Microbial processes in soil-feeding insects

Little is known about the digestive processes of soil- and humus-feeding arthropods and the involvement of their microbial symbionts. Humivorous insects are hot spots of carbon and nitrogen mineralization particularly in tropical soils and globally significant sources of the greenhouse gas methane (Brune, 2010a). In the hindgut of humivorous scarab beetle larvae (Pachnoda spp.), the presence of many insect-specific lineages of uncultivated Clostridiales and Bacteroidales suggests that soil organic matter is metabolized through fermentation (Andert et al., 2010). Fermenting bacteria that use humic substances as external electron acceptor seem to be responsible also for the efficient reduction of Fe(III) minerals during gut passage (Hobbie et al., 2012).

We have followed the microbial mineralization and transformation of nitrogenous soil components in the gut of soil-feeding termites using 15N tracers (Ngugi et al., 2011; Ngugi and Brune, 2012). Both denitrification and nitrate ammonification are important processes in the gut of soil-feeding termites, and the digestion of peptides and the subsequent fermentation of amino acids give rise to an enormous accumulation of ammonia, which is partially oxidized and denitrified by a hitherto unknown process. In a collaborative study, the group of Rong Ji at Nanjing University extended our findings of a preferential mineralization of peptidic soil components also to the gut of humivorous earthworms (Shan et al., 2010).

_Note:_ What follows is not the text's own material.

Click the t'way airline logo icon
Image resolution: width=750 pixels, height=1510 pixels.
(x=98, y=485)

Current research activities

Several ongoing projects concern the microbial ecology of the termite gut and the metabolic capacities of the microorganisms colonizing this habitat. Projects focusing on the bacterial symbionts of termite gut flagellates (the majority of the prokaryotes in the hindgut of lower, wood-feeding termites) deal with the putative roles of particular symbionts in nitrogen metabolism and use cultivation-independent metagenomic approaches. Since many bacterial lineages are shared among a wide range of termites and cockroaches, we are using high-throughput sequencing techniques to refine our understanding of the structure and evolution of the gut microbial community in cockroaches and termites and to differentiate between mechanisms of cospeciation and habitat selection.

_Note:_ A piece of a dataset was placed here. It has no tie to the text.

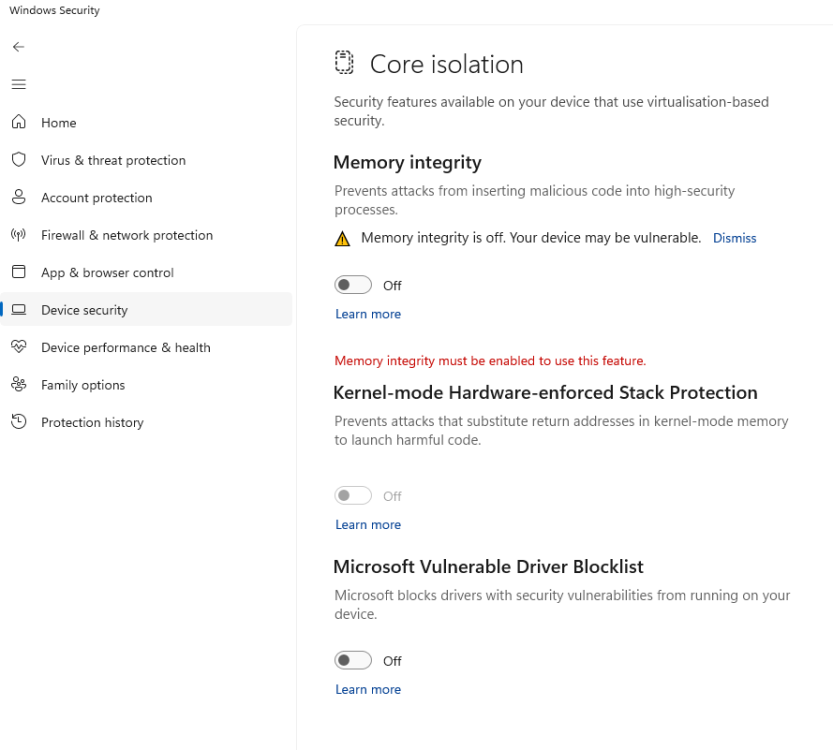This screenshot has height=750, width=833.
Task: Toggle Kernel-mode Hardware-enforced Stack Protection switch
Action: (x=353, y=496)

Methanogenesis is of particular relevance in higher termites, and the archaeal communities in the different gut regions are astonishingly diverse (Brune, 2010b). We have enriched a member of a novel, deep-branching lineage of methanogenic archaea that is particularly common in soil-feeding species; we are sequencing the genome and characterizing the physiology of this archaeon. Moreover, we want to identify the drivers of methanogenic community structure in the highly compartmented hindgut, such as the availability of and competition for methanogenic substrates, and differences in adaptation to oxidative stress and other factors imposed by the environment.

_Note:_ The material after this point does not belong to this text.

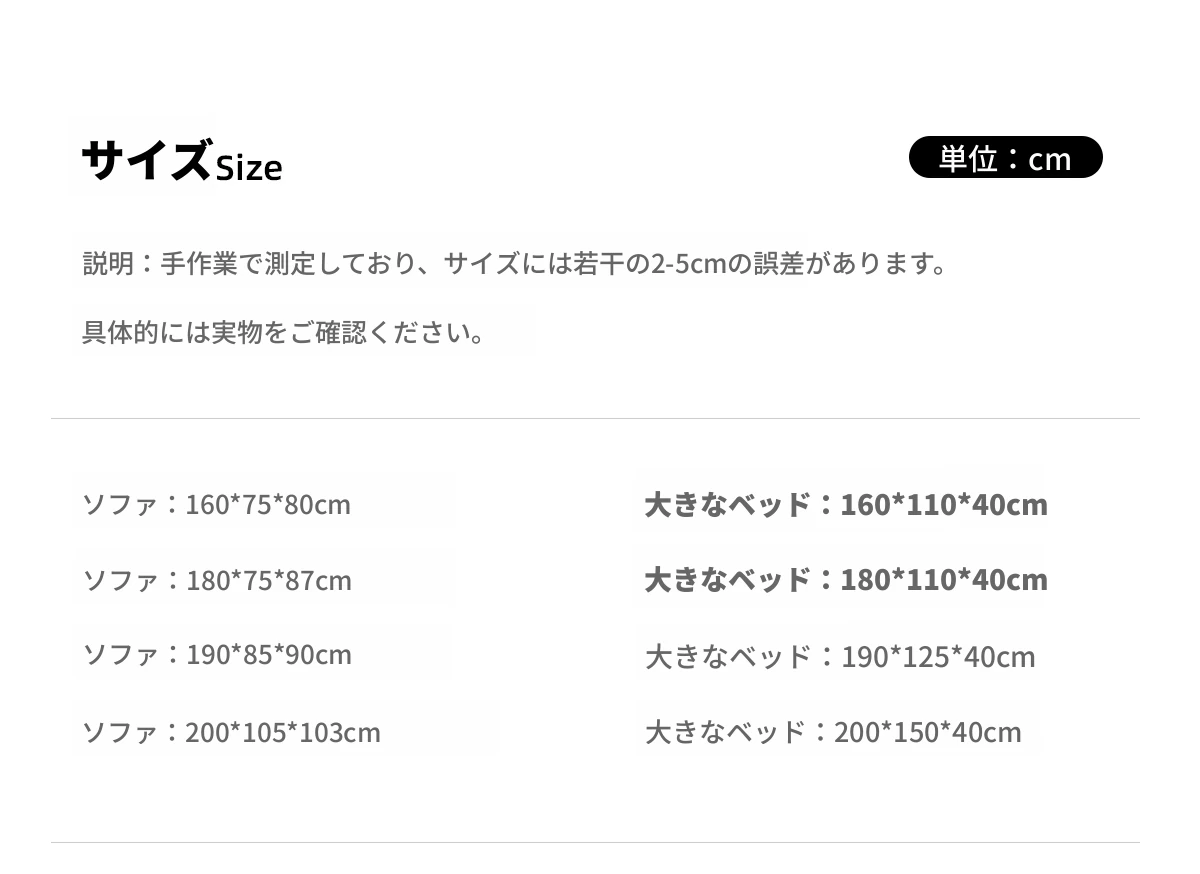
Task: Click the cm text inside black badge
Action: (x=1049, y=159)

In a project affiliated with the Center for Synthetic Microbiology at the Philipps-Universität Marburg, we have successfully established a new research direction using germ-free cockroaches as a model system for gnotobiotic studies. Preliminary results indicated that germ-free larvae develop poorly but are rescued by infection with conventional or foreign gut microbiota. We are presently constructing synthetic gut microbial communities from pure cultures of gut bacteria representing different microbial guilds. Future work will include the experimental testing of ecological principles and—in the long run—the study of potential host–microbe interactions.